Ainda que o xadrez seja considerado difícil, Maria Eduarda manteve-se firme. Hoje com oito anos, é vista como uma promessa entre crianças da sua idade. Faz um ano que participou de seu primeiro campeonato, o Floripa Chess Open, em janeiro de 2022, e se deu bem logo de início: ficou em quarto lugar na categoria sub-8 absoluto, disputada entre meninos e meninas de até oito anos. Em maio, tornou-se campeã do sub-8 feminino do Campeonato Brasileiro de Xadrez, realizado em Natal, no Rio Grande do Norte.
Não demorou para se destacar em torneios internacionais.
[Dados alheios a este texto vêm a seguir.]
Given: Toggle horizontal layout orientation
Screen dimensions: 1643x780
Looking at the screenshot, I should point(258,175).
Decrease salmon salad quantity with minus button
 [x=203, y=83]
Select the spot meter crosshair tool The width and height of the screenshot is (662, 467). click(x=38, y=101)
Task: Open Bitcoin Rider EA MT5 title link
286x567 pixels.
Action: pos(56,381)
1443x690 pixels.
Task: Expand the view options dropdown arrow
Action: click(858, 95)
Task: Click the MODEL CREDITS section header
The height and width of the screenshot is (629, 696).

Em junho do mesmo ano, jogou no Panamericano de Xadrez no Uruguai, onde conquistou o quinto lugar no sub-8 feminino. Sentiu o gosto de uma grande vitória em dezembro, quando participou do Sul-Americano de Xadrez, no Paraguai, também no sub-8 feminino, tornando-se a primeira brasileira campeã nessa categoria.
Suas medalhas e troféus estão acomodados em uma prateleira da estante de livros do escritório da família, onde dividem espaço com clássicos da literatura. Antigamente, Eduardo deixava que ela ganhasse todas as partidas, até para que aprendesse os diferentes tipos de xeque-mate. Agora, a menina é tão craque no jogo que, para o pai, tornou-se difícil superar a filha. Mesmo querendo.
— Quando foi a última vez que tu me ganhou, pai? — questiona Maria Eduarda, olhando carinhosamente para o genitor.
Segundo Eduardo, a menina tem certa dificuldade em encarar uma derrota. Quando isso acontece, vai para um canto e precisa ficar quietinha, mas logo se recupera. Segundo ela própria, uma disputa no tabuleiro não deve virar inimizade. Quando encerra a partida, vai brincar com seu rival.
— Quando a gente está no jogo, é um jogo. Quando terminamos o jogo, vamos brincar de pega-pega — garante a menina.
Foco
Eduardo diz que sucesso no xadrez não é talento, é estudo. Maria Eduarda se debruça sobre o tabuleiro três horas por dia, duas com o pai e uma com o Grande Mestre Internacional André Diamant, cearense que lhe dá aulas virtuais e, assim como ela, aprendeu o xadrez aos quatro anos.
— A Maria sempre está buscando fazer o simples, e fazer o simples, no xadrez, é o mais difícil. Ela não joga em cima de linhas decoradas. Sempre busca posições únicas. E comete poucos erros comparado as outras meninas — diz o mestre.
No clube de xadrez do Colégio Mauá, onde cursa o Ensino Fundamental, Maria Eduarda já ultrapassou as crianças da sua idade. Foi convidada a integrar a equipe de competição, sendo a mais nova do grupo. Mas não se dedica só ao esporte: também faz aulas de ginástica rítmica, dança, violino e piano. Tudo porque quer, garante a mãe.
Quando a gente está no jogo, é um jogo. Quando terminamos o jogo, vamos brincar de pega-pega
MARIA EDUARDA TISCHLER
OITO ANOS, PROMESSA DO XADREZ
— Por ela, o dia teria 48 horas — diz Tiana, que organiza a rotina e as viagens da filha para os campeonatos.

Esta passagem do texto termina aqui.